Christmas carols and the American Civil War

THE American Civil War sparked revival on both sides of the Mason-Dixon Line. Between 100,000 and 200,000 Union soldiers reportedly converted to Christ, as did about 150,000 Confederates.

Many soldiers’ quarters featured chapels, and it was during this conflict that military chaplains became common.

The same era saw a flurry of hymn-writing and carol-writing, especially in the North. In 1849, with the Mexican-American war just over and smaller skirmishes (between settlers and American Indians and between slavery-supporters and abolitionists) igniting across the frontier, Edmund Hamilton Sears expressed a longing for peace in “It Came Upon the Midnight Clear”. Sears, a New Englander, was not directly involved in these battles, but as a pastor and Christian journalist, he had cause to comment on them.

As scholar Alfred Edward Bailey noted in his 1950 classic The Gospel in Hymns, Sears’ carol specifically emphasises the social significance of the Christmas angels’ message.

Sears writes of a “weary world,” with “sad and lowly plains” where “Babel sounds” echo. He laments “two thousand years of wrong” and the fact that “man, at war with man, hears not / the love song which they [the angels] bring.” The carol’s last stanza anticipates the day “when peace shall over all the earth / its ancient splendors fling.”

Instead of peace, the 15 years following Sears’ song saw unprecedented strife. The ravages of the war directly inspired another carol, “I Heard the Bells on Christmas Day”, which was penned by Maine native Henry Wadsworth Longfellow around 1862.

The sadness of this song reflects Longfellow’s grief over the 1861 death of his second wife (burned to death at home when candles ignited her clothing), his bitter opposition to the war, and the sorrow of his son Charles having been gravely injured in battle.

Another carol to come out of Civil War experience is “O Little Town of Bethlehem”, by Phillips Brooks.
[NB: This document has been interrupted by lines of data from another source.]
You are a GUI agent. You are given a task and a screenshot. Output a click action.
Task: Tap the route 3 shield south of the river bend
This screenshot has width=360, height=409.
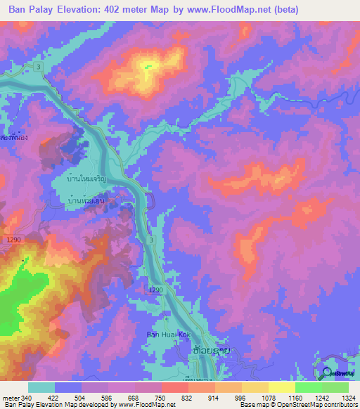point(151,240)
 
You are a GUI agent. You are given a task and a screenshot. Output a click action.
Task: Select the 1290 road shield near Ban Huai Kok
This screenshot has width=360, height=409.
point(156,290)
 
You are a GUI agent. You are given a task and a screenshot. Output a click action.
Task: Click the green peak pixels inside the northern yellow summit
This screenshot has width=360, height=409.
point(147,67)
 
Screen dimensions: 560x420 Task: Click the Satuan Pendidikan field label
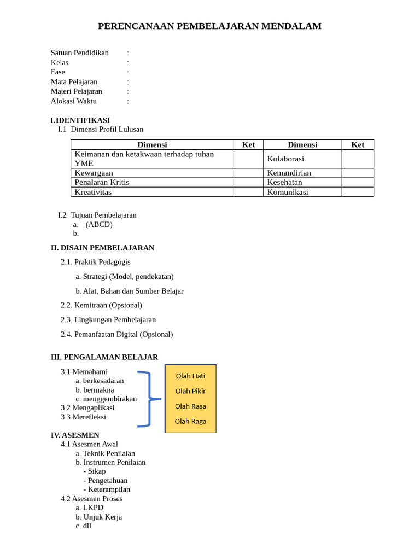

A pastor in Philadelphia during the war, Brooks also ministered to Union soldiers. He called the Emancipation Proclamation “the greatest and most glorious thing our land has ever seen”.

Debate over the date when Brooks wrote his poem continues to this day, and it touches on how closely related the song is to the war and its aftermath.
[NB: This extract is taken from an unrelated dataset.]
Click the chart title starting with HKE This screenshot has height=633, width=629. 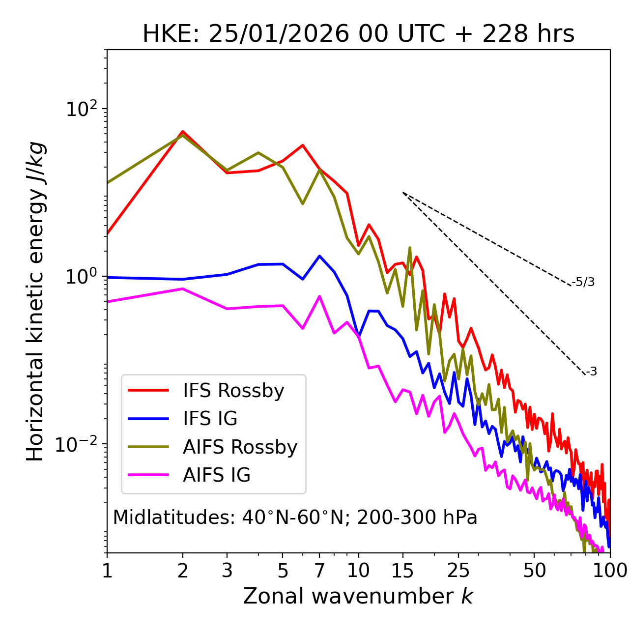coord(358,34)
One theory holds that Brooks wrote the text in 1868 and that the stillness in Bethlehem mirrors the stillness in Philadelphia, where a generation of young men had been wiped out.

More likely Brooks wrote the text in 1865, during a Christmastime visit to the Holy Land, and he was merely describing Bethlehem as he saw it. At any rate, the words were not set to music until 1868, after which the carol was sung annually by the children’s choir at Brooks’ church. Few people outside the parish knew of the carol until it suddenly appeared in newspapers about a decade later.
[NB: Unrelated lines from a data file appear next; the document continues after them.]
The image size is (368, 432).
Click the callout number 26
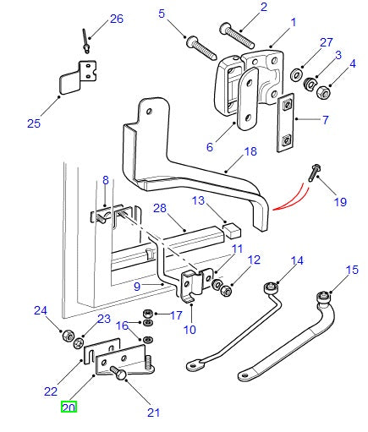tap(116, 19)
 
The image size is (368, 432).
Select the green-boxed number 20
tap(69, 407)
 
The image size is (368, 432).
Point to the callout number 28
tap(158, 209)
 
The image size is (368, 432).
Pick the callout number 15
tap(351, 270)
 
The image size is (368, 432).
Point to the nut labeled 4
tap(323, 92)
If Brooks had visited Bethlehem today, of course, he would have written a very different carol. Thankfully, the “hopes and fears” of even this tragic year are “met” in Jesus Christ. — Christianity Today. Copyright 2000 by Elesha Coffman

 

WAR SPARKED REVIVAL

* The American Civil War sparked revival —hundreds of thousands of soldiers were converted to Christ.
*Many soldiers’ quarters featured chapels, and military chaplains became common.
*The same era saw a flurry of hymn-writing and carol-writing.
*Among the carols written, which became famous, were “It Came Upon the Midnight Clear”, “I Heard the Bells
on Christmas Day”, and “O Little Town of Bethlehem”.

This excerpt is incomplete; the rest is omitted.